Joanna Elizabeth Story is a British historian whose speciality is the history of and relationship between Anglo-Saxon England and Carolingian Francia.

==Biography==
Story completed her doctorate at Durham University in 1995 with a thesis titled "Charlemagne and Northumbria: The influence of Francia on Northumbrian politics in the later eighth and early ninth centuries".

A Professor of Early Medieval History at the University of Leicester, she has published a number of academic articles, and is the editor of a collection on Charlemagne. Her monograph Carolingian Connections: Anglo-Saxon England and Carolingian Francia, c. 750–870 was praised as "revealing, relevant, and a valuable contribution to medieval history and an extremely useful addition to the corpus of texts on this period in European history". Story worked closely with colleagues at the British Library on their major international exhibition and associated exhibition catalogue Anglo-Saxon kingdoms: Art, Word, War which ran from October 2018 to February 2019.

==Bibliography==

===Monograph===
- Carolingian Connections: Anglo-Saxon England and Carolingian Francia, c. 750–870 (Ashgate, 2003)
- Anglo-Saxon Kingdoms: Art, Word, War (Exhibition catalogue with Claire Breay (British Library Publishing 2018)

===Edited collections===
- Charlemagne: Empire and Society (Manchester: Manchester UP, 2005). ISBN 978-0719070884.
- Anglo-Saxon England and the Continent (with Hans Sauer; Arizona Center for Medieval and Renaissance Studies, 2011). ISBN 9780866984423.

Exercise requirements:
a) Echo the article on Joanna Story word for word, between "Joanna Elizabeth Story" and "and Carolingian Francia.", inclusive.
b) In the article on Joanna Story, condense the paragraph beginning "A Professor of Early Medieval History" into a short bulleted list that keeps its main facts.
c) Using the article on Joanna Story, explain in one to three sentences how Story is connected to "Anglo-Saxon kingdoms: Art, Word, War."

Stored data:
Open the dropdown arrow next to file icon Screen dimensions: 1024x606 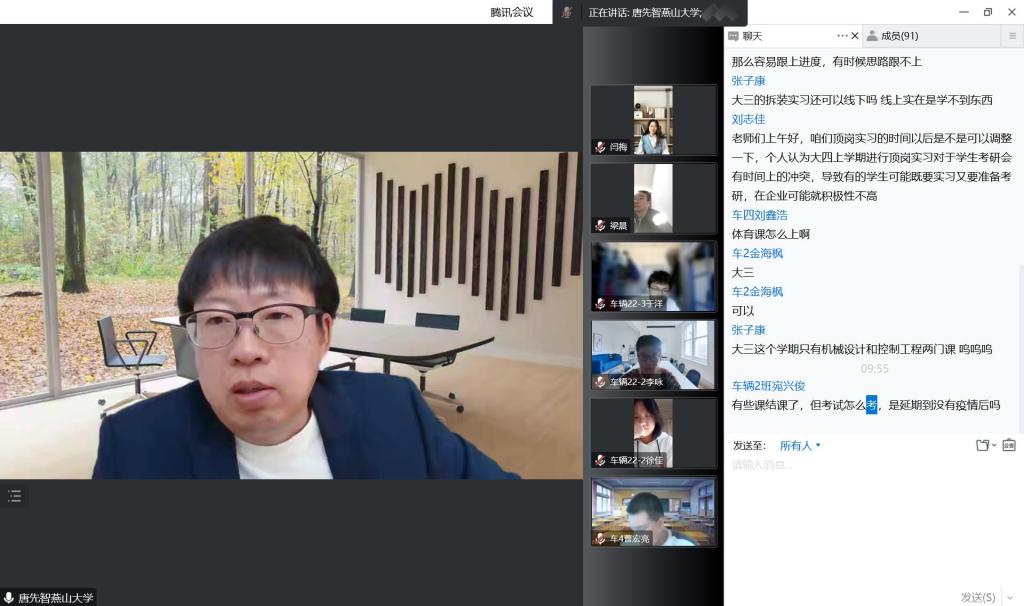[994, 446]
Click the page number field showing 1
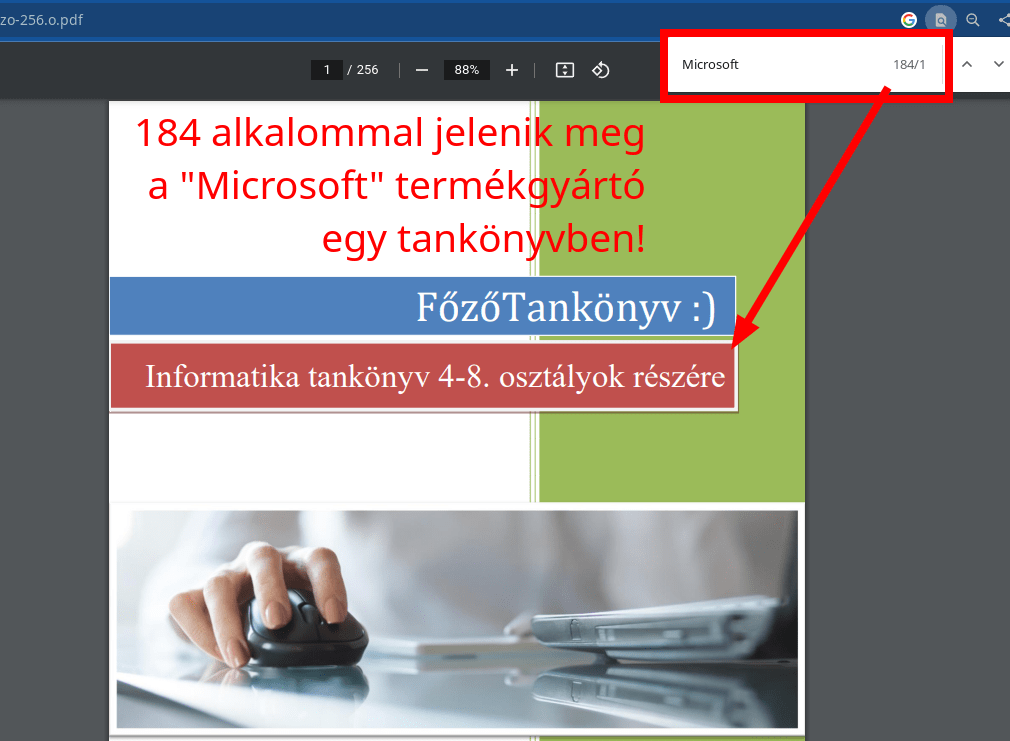 pos(326,70)
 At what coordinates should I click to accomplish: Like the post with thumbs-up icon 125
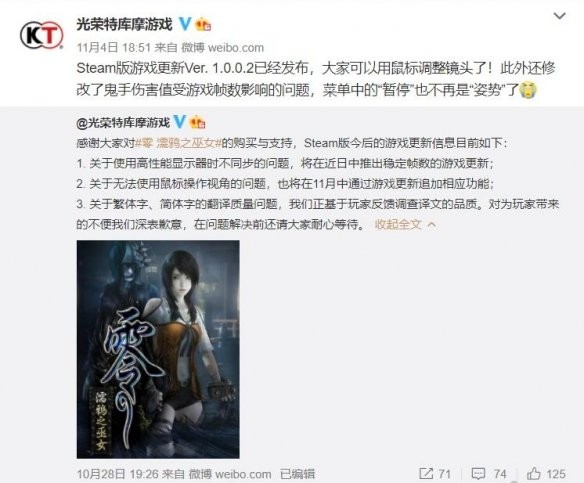coord(533,473)
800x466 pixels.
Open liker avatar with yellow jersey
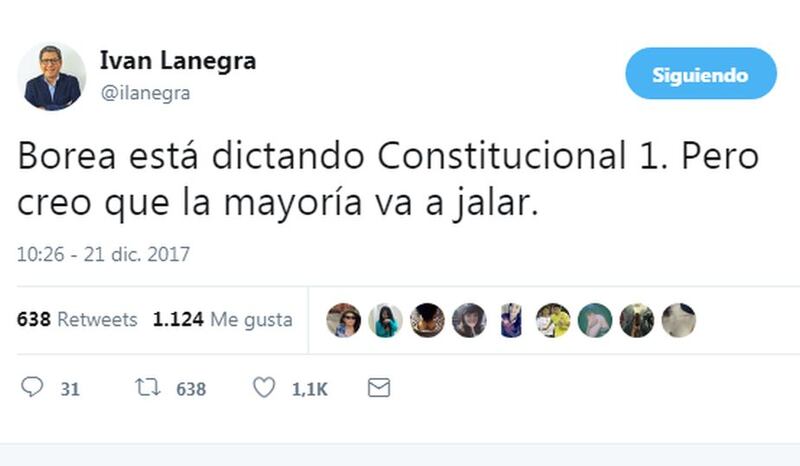(x=553, y=320)
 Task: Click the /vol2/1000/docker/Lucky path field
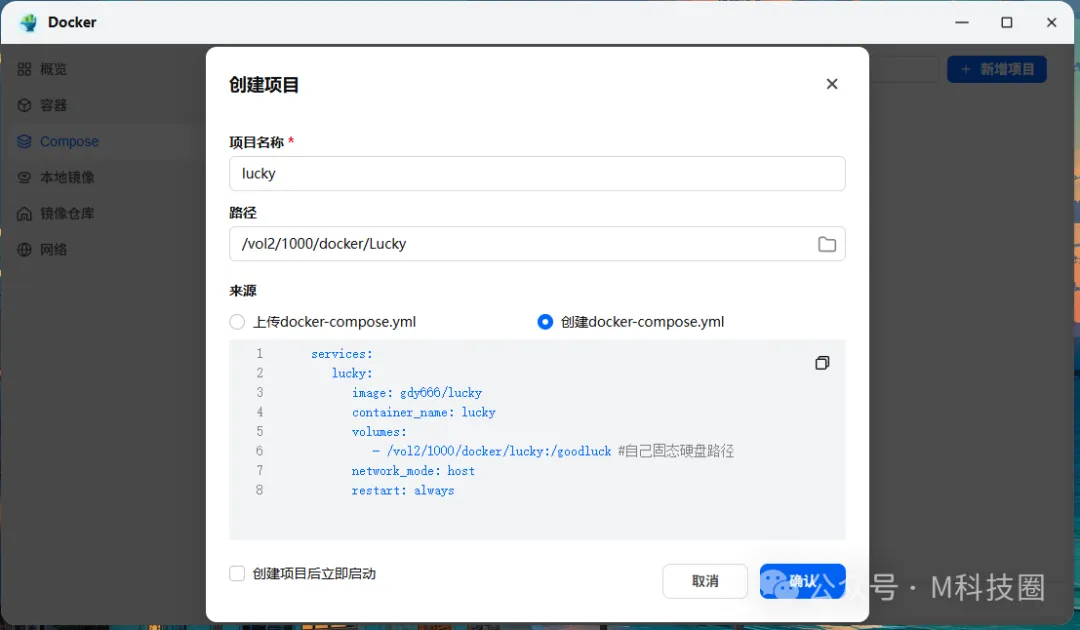click(520, 243)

Expected responses:
a)
Joanna Elizabeth Story is a British historian whose speciality is the history of and relationship between Anglo-Saxon England and Carolingian Francia.

b)
- Professor of Early Medieval History at the University of Leicester
- Has published a number of academic articles and edited a collection on Charlemagne
- Her monograph "Carolingian Connections: Anglo-Saxon England and Carolingian Francia, c. 750–870" was praised as revealing, relevant and a valuable contribution to medieval history
- Worked closely with British Library colleagues on the exhibition "Anglo-Saxon kingdoms: Art, Word, War" and its catalogue (October 2018 to February 2019)

c) Story worked closely with colleagues at the British Library on this major international exhibition, which ran from October 2018 to February 2019, and on its associated catalogue. The catalogue appears in her bibliography as a work with Claire Breay, published by British Library Publishing in 2018.